What is open heart surgery all about? This requires a heart and lung machine to take over the roles of these organs while surgeons work on the heart to correct whatever is defective in it. Of course before the heart is worked on, fluids rich in calcium is passed into it to arrest it, thus ensuring that the heart no more beating.
But the patient is kept alive by the heart and lung machine.
After the necessary repairs have been done in the heart, it is closed back and the reconnected with the blood vessels and then restarted by passing a potassium rich fluid. But the tubes are not removed at once, until the heart starts to beat effectively and that usually takes about 24 hours.
No doubt, the UCH, Ibadan, is proud to lead in providing succour to people with heart defects and other heart problems. Professor Temitope Alonge, Chief Medical Director, UCH, Ibadan said: “It is an expensive venture. But quite honestly, it is not the equipment that actually makes the procedure (heart surgery). If you have all the money in the world and you don’t have the manpower, it is going to be a waste. UCH, Ibadan, has both the manpower and equipment to do the job.”
Open heart surgery is however by no means cheap. “In Ghana, it costs between 2.2 to 2.3 million to have a heart surgery done and in India, it could range between 5,000 to 15,000 dollars depending on the hospital. So, in Nigeria, its cost cannot be anything less when compared to what obtains in other countries,” said Professor Alonge.

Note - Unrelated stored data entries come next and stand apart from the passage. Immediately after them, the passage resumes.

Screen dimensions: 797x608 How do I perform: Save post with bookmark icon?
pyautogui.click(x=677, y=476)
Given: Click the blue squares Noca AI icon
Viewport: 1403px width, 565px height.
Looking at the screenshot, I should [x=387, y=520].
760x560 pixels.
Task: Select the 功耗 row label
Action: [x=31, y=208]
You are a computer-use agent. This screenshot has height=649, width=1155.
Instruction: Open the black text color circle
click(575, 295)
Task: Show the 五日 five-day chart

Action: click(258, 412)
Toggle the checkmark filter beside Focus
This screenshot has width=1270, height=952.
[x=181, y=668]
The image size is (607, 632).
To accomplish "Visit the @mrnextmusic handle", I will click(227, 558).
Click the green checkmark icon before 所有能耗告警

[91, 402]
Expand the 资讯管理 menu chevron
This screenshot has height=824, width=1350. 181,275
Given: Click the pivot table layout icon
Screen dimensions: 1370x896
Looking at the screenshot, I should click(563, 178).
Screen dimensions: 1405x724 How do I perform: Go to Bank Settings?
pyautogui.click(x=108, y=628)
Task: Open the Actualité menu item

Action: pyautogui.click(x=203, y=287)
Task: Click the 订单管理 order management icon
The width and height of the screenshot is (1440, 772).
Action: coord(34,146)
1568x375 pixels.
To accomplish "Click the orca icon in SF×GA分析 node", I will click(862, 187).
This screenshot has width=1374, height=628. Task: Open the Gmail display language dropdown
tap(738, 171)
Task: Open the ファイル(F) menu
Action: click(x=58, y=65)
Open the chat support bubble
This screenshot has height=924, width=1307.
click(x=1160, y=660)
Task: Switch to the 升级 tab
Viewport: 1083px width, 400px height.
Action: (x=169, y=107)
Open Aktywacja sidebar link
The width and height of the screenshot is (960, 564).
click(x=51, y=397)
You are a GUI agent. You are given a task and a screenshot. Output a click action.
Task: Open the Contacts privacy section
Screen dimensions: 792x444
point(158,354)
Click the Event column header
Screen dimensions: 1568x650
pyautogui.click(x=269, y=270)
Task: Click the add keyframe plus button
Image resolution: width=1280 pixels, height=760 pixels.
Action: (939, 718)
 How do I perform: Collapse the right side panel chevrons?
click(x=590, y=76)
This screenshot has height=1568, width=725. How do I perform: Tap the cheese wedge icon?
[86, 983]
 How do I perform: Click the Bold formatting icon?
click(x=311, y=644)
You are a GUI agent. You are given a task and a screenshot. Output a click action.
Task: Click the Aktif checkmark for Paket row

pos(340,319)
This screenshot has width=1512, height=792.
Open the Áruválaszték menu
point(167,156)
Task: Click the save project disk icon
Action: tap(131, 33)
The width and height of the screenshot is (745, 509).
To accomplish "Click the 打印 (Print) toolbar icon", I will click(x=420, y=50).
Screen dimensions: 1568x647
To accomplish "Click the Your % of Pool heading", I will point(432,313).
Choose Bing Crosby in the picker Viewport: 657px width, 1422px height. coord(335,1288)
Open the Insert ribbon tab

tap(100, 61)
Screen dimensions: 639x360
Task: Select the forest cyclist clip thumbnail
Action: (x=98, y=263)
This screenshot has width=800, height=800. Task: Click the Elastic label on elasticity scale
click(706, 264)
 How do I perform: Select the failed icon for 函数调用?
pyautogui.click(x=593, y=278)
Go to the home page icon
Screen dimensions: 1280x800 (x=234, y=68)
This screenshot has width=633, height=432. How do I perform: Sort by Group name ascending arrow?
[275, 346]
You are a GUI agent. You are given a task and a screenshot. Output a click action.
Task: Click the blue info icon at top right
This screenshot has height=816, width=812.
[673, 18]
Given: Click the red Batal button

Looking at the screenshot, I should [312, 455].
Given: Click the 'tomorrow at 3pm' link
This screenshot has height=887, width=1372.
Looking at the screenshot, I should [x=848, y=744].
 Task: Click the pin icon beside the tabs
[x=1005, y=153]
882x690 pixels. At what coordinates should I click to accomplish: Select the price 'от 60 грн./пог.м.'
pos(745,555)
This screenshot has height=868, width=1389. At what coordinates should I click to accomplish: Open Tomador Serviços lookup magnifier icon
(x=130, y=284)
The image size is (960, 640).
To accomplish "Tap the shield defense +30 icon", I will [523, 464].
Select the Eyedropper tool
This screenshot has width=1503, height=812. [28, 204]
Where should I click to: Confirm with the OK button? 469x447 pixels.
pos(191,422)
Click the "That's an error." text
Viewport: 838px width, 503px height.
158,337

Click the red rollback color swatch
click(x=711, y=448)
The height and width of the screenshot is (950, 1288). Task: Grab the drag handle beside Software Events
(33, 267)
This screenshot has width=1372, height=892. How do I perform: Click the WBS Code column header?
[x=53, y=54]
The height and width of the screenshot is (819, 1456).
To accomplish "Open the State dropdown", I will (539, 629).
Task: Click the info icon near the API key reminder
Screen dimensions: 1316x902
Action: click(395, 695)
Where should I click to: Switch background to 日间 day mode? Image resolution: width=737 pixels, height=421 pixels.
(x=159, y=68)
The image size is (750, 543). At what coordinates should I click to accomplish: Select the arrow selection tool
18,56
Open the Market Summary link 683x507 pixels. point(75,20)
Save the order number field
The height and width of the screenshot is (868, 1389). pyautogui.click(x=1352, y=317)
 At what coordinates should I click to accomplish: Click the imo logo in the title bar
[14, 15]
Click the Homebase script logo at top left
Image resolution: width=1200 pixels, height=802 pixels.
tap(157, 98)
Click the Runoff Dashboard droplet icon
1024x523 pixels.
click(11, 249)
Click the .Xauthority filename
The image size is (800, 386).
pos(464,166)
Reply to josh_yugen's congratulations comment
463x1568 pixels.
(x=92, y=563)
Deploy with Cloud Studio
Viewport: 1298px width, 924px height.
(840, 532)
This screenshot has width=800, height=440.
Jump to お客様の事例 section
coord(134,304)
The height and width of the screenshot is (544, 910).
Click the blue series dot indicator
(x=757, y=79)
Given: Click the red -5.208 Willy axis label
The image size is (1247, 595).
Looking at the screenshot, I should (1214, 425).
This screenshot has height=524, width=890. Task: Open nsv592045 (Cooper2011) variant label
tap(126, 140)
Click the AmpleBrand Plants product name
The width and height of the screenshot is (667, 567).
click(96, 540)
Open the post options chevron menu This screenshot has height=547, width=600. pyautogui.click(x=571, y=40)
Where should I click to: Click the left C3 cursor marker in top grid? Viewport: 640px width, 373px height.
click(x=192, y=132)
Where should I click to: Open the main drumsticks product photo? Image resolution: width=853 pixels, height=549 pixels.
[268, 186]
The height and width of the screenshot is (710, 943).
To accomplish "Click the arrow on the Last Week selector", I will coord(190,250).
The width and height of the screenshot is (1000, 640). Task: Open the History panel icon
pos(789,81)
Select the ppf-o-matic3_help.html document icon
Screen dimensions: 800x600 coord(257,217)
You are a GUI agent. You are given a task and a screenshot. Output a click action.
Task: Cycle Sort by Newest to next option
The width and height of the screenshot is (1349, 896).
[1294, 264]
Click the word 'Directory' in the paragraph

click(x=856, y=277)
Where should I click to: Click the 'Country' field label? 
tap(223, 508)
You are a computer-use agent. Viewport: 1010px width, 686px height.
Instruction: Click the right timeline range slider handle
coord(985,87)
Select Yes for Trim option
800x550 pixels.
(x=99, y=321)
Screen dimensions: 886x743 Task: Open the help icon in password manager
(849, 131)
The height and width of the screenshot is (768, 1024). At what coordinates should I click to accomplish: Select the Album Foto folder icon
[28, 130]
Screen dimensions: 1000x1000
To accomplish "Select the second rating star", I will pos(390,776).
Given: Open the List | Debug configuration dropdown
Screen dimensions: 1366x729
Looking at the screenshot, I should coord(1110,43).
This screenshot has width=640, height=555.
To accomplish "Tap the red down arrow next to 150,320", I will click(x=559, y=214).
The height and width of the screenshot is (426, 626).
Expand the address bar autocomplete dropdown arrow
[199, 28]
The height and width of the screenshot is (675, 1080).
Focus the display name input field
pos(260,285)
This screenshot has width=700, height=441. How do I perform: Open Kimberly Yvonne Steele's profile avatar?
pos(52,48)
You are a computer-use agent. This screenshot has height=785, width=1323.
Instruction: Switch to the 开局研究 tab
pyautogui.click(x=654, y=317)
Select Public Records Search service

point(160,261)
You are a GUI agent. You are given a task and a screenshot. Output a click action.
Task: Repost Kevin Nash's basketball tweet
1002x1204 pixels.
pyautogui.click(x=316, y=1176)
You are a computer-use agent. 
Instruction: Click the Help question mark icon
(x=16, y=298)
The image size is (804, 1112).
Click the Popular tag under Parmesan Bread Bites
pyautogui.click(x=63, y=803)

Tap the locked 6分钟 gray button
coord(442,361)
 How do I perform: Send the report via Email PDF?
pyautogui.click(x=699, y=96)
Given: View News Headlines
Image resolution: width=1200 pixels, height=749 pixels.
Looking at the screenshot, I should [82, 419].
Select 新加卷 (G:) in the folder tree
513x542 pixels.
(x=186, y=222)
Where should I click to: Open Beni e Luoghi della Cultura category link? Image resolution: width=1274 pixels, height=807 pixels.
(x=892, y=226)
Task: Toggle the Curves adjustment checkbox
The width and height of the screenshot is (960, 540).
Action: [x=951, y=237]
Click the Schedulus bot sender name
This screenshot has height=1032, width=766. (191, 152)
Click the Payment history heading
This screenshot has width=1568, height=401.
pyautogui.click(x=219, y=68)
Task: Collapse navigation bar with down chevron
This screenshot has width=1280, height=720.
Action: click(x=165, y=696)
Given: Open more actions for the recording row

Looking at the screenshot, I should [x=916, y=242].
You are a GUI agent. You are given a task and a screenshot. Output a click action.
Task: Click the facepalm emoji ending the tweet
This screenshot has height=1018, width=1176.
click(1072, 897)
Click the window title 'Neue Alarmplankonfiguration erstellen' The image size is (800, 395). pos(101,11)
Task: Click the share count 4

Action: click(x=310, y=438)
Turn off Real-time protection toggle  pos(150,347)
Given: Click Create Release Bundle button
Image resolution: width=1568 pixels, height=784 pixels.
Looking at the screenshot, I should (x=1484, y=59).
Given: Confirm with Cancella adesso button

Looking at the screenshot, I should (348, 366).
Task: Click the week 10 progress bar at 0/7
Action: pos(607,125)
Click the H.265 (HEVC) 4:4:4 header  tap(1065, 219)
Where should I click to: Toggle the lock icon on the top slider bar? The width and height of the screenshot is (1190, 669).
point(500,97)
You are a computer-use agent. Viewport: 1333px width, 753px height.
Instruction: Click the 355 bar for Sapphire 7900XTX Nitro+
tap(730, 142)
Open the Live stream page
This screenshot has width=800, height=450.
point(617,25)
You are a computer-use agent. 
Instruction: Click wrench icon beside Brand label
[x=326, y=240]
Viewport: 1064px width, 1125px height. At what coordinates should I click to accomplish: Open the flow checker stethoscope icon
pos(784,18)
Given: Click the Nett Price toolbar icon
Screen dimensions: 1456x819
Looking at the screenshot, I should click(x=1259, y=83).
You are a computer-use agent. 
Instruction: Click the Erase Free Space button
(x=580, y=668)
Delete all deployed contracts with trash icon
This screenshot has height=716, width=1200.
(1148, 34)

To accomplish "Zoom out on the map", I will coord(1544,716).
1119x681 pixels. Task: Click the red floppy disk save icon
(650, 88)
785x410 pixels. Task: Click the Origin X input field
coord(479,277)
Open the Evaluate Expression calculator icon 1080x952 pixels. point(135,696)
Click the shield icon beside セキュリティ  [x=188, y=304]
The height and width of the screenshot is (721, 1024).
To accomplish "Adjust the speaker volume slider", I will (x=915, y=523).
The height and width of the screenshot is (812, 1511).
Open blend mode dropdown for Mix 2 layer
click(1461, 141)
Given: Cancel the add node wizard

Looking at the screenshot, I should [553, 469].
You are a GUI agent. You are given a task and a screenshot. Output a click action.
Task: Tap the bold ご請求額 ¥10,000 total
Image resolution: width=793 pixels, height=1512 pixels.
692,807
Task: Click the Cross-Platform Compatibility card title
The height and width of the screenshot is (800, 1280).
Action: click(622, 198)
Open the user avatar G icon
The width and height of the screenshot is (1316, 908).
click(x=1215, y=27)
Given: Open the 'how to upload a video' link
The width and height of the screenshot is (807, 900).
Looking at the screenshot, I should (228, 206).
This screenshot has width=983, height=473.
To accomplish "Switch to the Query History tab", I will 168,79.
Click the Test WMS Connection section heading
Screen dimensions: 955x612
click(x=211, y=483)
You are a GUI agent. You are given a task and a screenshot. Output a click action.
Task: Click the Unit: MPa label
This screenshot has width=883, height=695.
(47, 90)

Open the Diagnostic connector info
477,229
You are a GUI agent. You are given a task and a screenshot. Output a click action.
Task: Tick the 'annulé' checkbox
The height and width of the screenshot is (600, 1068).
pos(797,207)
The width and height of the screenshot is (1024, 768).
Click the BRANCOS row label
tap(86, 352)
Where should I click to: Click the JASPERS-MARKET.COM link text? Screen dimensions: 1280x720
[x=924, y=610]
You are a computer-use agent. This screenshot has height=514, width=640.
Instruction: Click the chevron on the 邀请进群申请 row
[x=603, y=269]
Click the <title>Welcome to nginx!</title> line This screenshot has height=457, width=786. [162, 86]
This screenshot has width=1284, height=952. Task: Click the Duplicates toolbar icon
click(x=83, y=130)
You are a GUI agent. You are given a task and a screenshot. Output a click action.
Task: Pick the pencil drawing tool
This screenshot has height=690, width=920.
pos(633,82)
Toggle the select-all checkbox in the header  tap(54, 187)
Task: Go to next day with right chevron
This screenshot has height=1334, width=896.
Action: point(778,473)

Of course, this was not the hospital’s first attempt at correcting defective hearts or surgically treating heart problems. He said: “In July, we did in heart surgery on eight patients, although they had medications to not to feel pain, they were not asleep. These were done without anaesthesia as it were. But the open heart surgery is a lot more complex.”
Professor Alonge, who noted that medical students, doctors and everybody can watch as the surgery is done on a screen, thus affording them the opportunity to learn, said the hospital’s heart surgery was a sustainable one, being a Public Private Partnership intervention involving the Tristate Cardiovascular Institute, Delaware, United States and JNC International, a Turnkey Medical Equipment Solutions company.
“At a retreat with the Minister of health, Professor Onchebuchi Chukwu, it was agreed unanimously that expensive programmes like this must be run as a PPP initiative, otherwise, it is going to die. I do not intend for this to die and so it will run on PPP basis,” he said.
At the moment, the hospital intended to have about 60 open heart surgeries done within the next six months in its state of the art cardiac CATLAB facility. With the commencement of heart operations at the hospital, he stated, people need not travel abroad for heart surgeries again. “It will be more convenient to get treatment in UCH rather than to travel to abroad. If anybody is ready for treatment, we are ready to care for such,’’ he said.
Dr Kamar Adeleke, team leader, Tristate Cardiovascular Institutes, saying that open heart surgery was not a common practice in Nigeria, and as such patients who require it are referred abroad, described open surgery as a comprehensive approach to taking care of any kind of heart problem.
Although there are non-invasive methods of correcting problems in the heart which do not involve cutting open the chest, he stated, open heart surgery still comes in useful in some instances such as hole in heart cases and heart valve problems.
Dr Adeleke added: “in the case of the 19-year-old boy with a bad heart valve, if this valve is not replaced with a new one, in about six to 12 months, his situation would have worsened seriously. So, he is really lucky. Also, the other 9-year -old and 15-year-old children that had big holes in their heart are all cases that before now would have been referred for treatment abroad.”